Fed faces viral wave, mounting risks to recovery

Fed faces viral wave, mounting risks to recovery

In a fast-changing global pandemic, this was not the turn U.S. Federal Reserve officials hoped for in early June, when their forecasts showed guarded optimism for a sharpish early economic rebound and steady slow growth to follow.

In the ensuing seven weeks, much has gone downhill.

The coronavirus pandemic has intensified and prompted new economic restrictions. Data has pointed to a possible slowdown in business and hiring. And so-far stalled talks in Washington about further government relief have pushed the country to the brink of a spending cliff.

The risks to the U.S. recovery, in short, have grown substantially, and the new Fed policy statement to be released Wednesday afternoon will show just how seriously U.S. central bankers assess them. On Tuesday the Fed already made one nod to the outlook, extending from Sept. 30 to Dec. 31 the availability of the emergency credit programs it set up early in the pandemic when hopes of a quick “V” shaped recovery were still strong.

Fed officials “always feared a rushed reopening would lead to a virus resurgence that would cap the recovery,” said Krishna Guha, vice chairman of Evercore ISI. Now that the disease has raced back over the summer, the Fed “is grappling with whether this is a short-term or longer-range setback and what the implications are for its policy.”

The policy statement will be released at 2 pm EDT (1800 GMT) and Fed chair Jerome Powell is scheduled to hold a press conference a half hour later. No new economic projections will be issued at this meeting.

Nor is the Fed expected to announce any major policy decisions on Wednesday. Officials may point to a pending shift this fall in how it views its inflation target, or begin setting explicit goals for the jobless rate or inflation to be met before it considers raising interest rates from the current near-zero level.

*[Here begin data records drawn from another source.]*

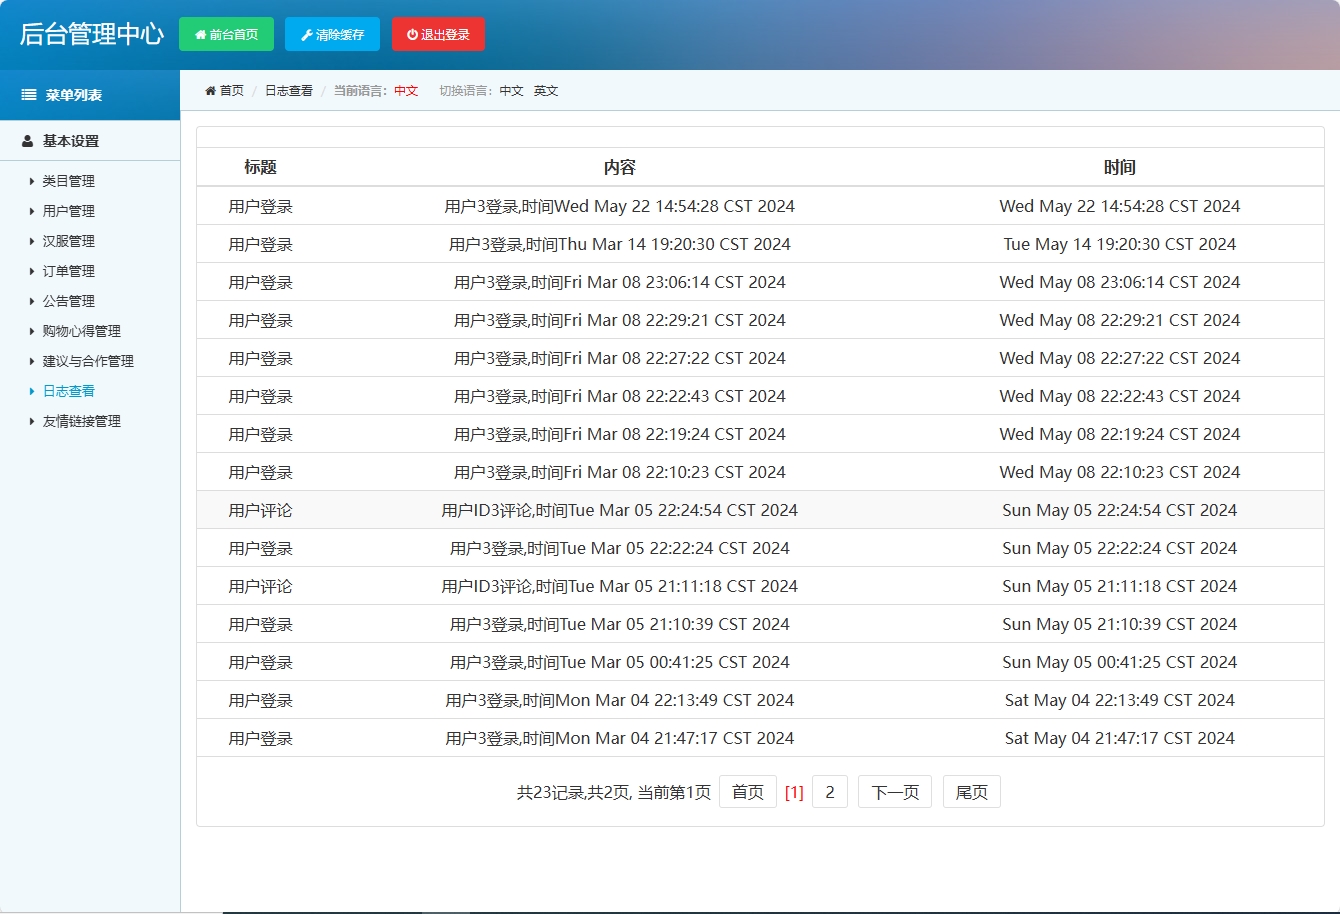Select 友情链接管理 menu item
Image resolution: width=1340 pixels, height=914 pixels.
tap(81, 421)
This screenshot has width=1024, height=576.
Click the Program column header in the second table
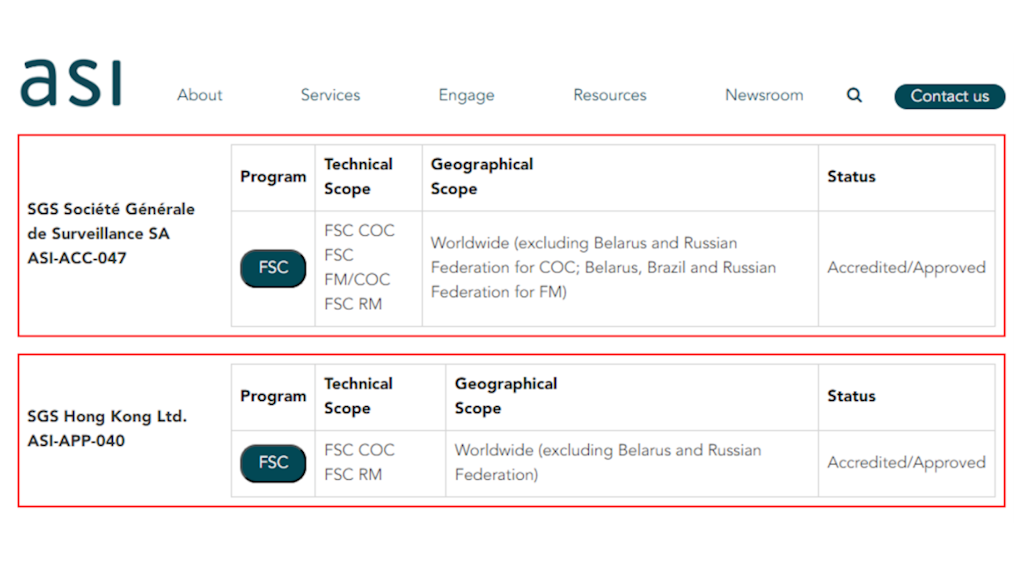coord(273,396)
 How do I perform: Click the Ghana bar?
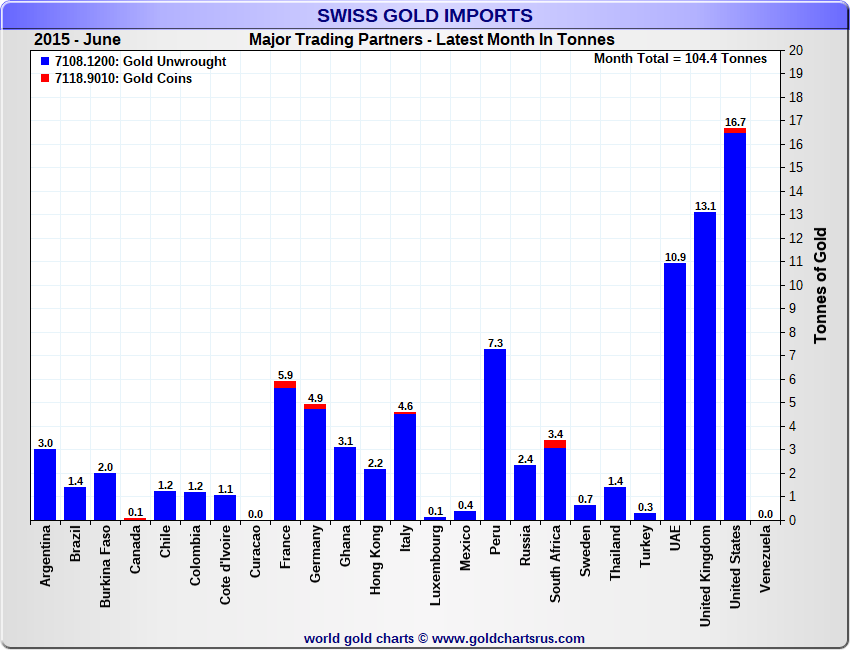click(x=345, y=484)
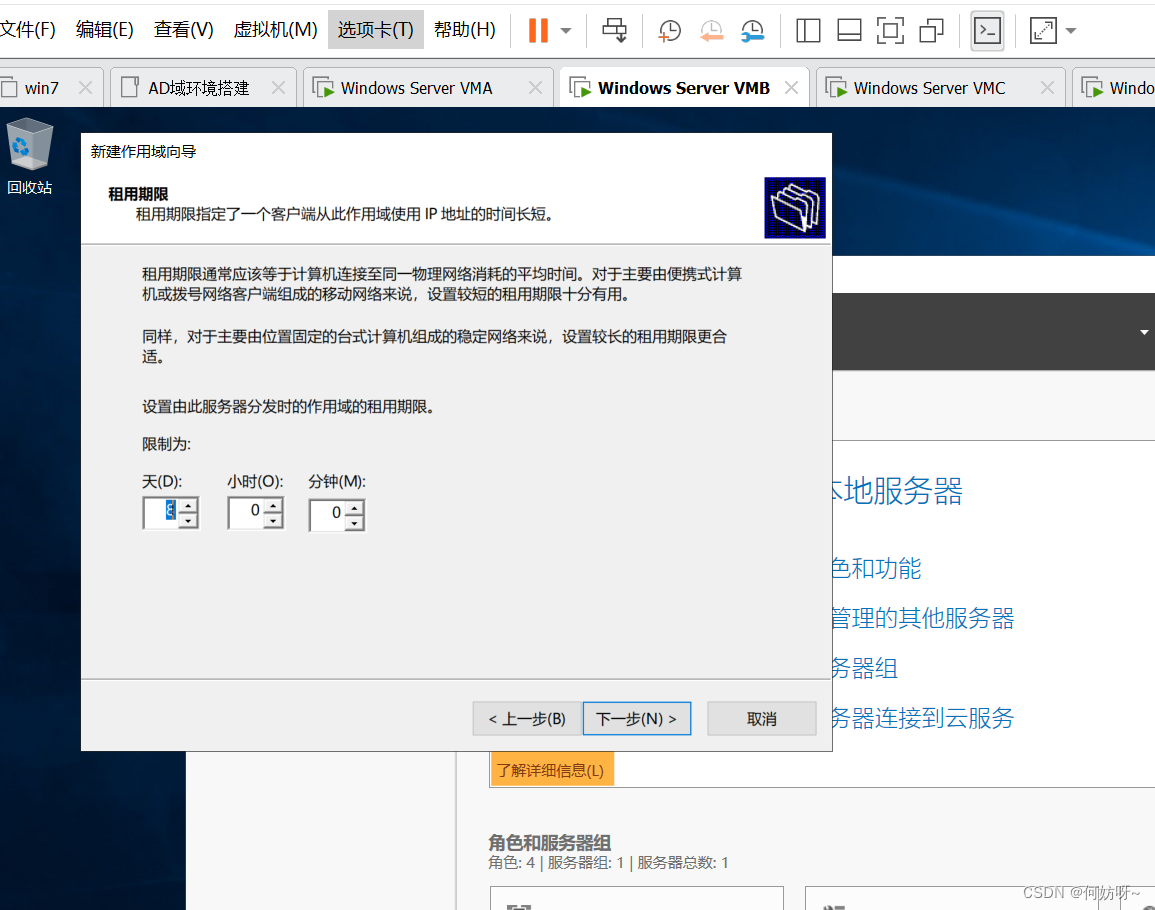Open the stretch guest display dropdown arrow
1155x910 pixels.
1071,30
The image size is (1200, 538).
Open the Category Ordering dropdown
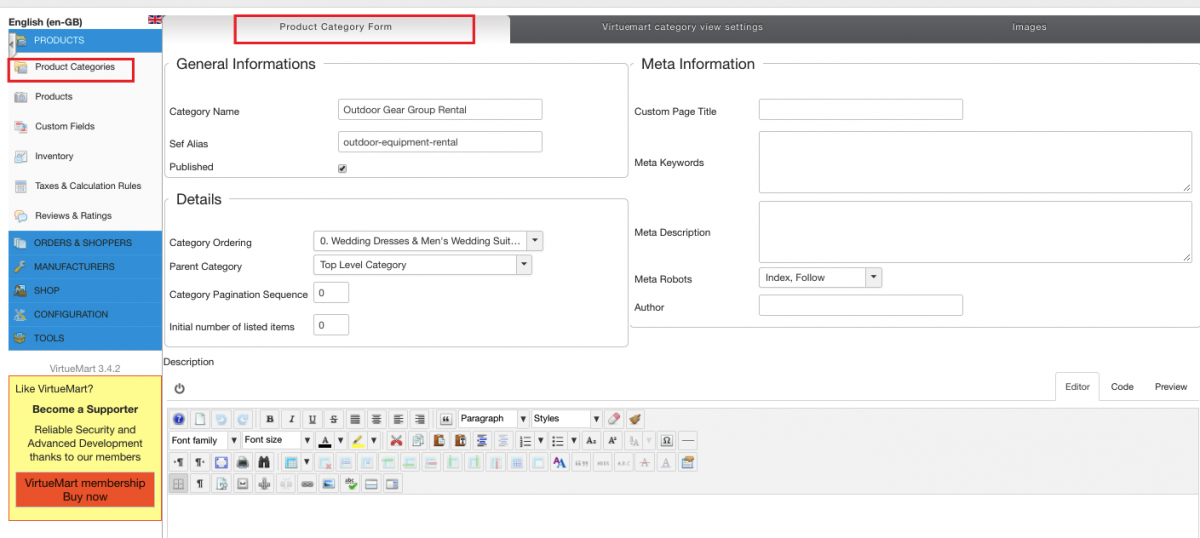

That goal-based guidance seemed to be favored by policymakers according to minutes of the June Fed meeting, and several Fed analysts have said they expect it to be announced at the September Federal Open Market Committee session.

But with a dozen new programs rolled out since March to fight the economic fallout from the pandemic, the Fed is now watching to see how the economy and events evolve.

Those measures were meant largely as emergency support for an economy that likely registered a historic nosedive in the April through June quarter. First estimates of growth in gross domestic product for that period will be issued Thursday, and the median estimate of economists polled by Reuters is for an annualized decline of 34%.

In addition recent data suggest the hoped-for rebound, which started with an unexpected round of hiring in May and June, may have plateaued – a motivation for the Fed’s extending its emergency programs at least through the end of the year.

The official jobless rate fell from 14.7% in April to 11.1% in June, for example, but a survey by the Dallas Federal Reserve since then, as well as a new employment forecast by the St. Louis Federal Reserve, both suggest employment dipped this month. Last week new claims for unemployment insurance rose for the first time since March.

“The spike in virus cases is indeed sucking the oxygen out of the robust economic recovery” that seemed to be taking shape in May and June, wrote Bank of the West chief economist Scott Anderson in a July 24 analysis.

Also of concern, several of the key measures approved at the start of the pandemic to try to bolster families and businesses are coming to an end, perhaps most notably the $600 a week addition to unemployment insurance benefits. Members of Congress are debating a possible extension, but the benefit expires this week – a sign in general that the pandemic is on a different timetable than that envisioned by elected leaders when they approved the initial pandemic relief package.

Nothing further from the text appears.